Enzymes have an optimum pH at which they work fastest. For most enzymes this is about pH 7-8 (physiological pH of most cells), but a few enzymes can work at extreme pH, such as protease enzymes in animal stomachs, which have an optimum of pH 1. The pH level can alter the ionic charge of the acidic and basic and basic groups, which disrupts the ionic bonding which maintains the specific shape of the enzyme. Which then alters the whole shape of the enzyme
As the enzyme concentration increases the rate of the reaction increases linearly, because there are more enzyme molecules available to catalyse the reaction. At very high enzyme concentration the substrate concentration may become limiting factor, so the rate stops increasing. Also the substrate concentration is important
The amount of surface area of the potato is an important factor to consider because if there is an increased amount of surface area then the rate of reaction will be increased, as there will be more respiratory surface available. Hence the thinner and wider surface area the greater the rate of diffusion of the oxygen gas. Also the pressure is important. Also the mass is an important factor. This is because the bigger the mass the more enzymes there are. Therefore in order to maintain constant concentration of enzymes the mass has to be the same as far as possible. This will increase the validity of the results.

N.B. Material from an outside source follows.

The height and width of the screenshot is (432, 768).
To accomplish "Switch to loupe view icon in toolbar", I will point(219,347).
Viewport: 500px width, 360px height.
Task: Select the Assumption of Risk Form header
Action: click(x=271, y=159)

. The independent variable in the experiment is the substrate concentration. Which will be an increase in concentration of hydrogen peroxide from 4%-20% in 2% increments. The dependent variable is the measuring the amount of oxygen gas evolved, which will be achieved by timing in seconds how long it takes for oxygen to produce and collect by downward displacement of water in an inverted measuring cylinder to fill 2 cm 3 of oxygen gas.
Evaluation
Firstly the apparatus used in the experiment gave limitations, which effectively altered some of the result.
One of the limitations on the apparatus was estimating how much oxygen the measuring cylinder took in. Also using a measuring cylinder was really inaccurate this is because judgement had to be made. Instead a pipette would have been better, because it’s a more accurate measure of solutions. The stop clock gave limitations because there had to be another judgement of when to stop the clock whichn is makes the data become inaccurate because everyone has different reaction speeds. This could have also made an effect on the graph causing the anomalous results. This is because the times would be inaccurate. Water in the delivery tube sometimes pushed water out, making it suck back. The bung kept on coming out which allowed oxygen to escape. Also the actually mass and surface area of the potato would have an effect on the results. If the potatoes were large then the concentration of enzymes would have increase therefore more substrate molecules would collide with the active sites of the enzymes, which would increase in number. This would have increased the rate of reaction causing anomalous readings making the data invalid. Also if the potatoes had a decrease in mass due to inaccurate cutting then there would be fewer enzymes for the substrate molecules to bind with, which will decrease the rate of reaction, again causing anomalous readings.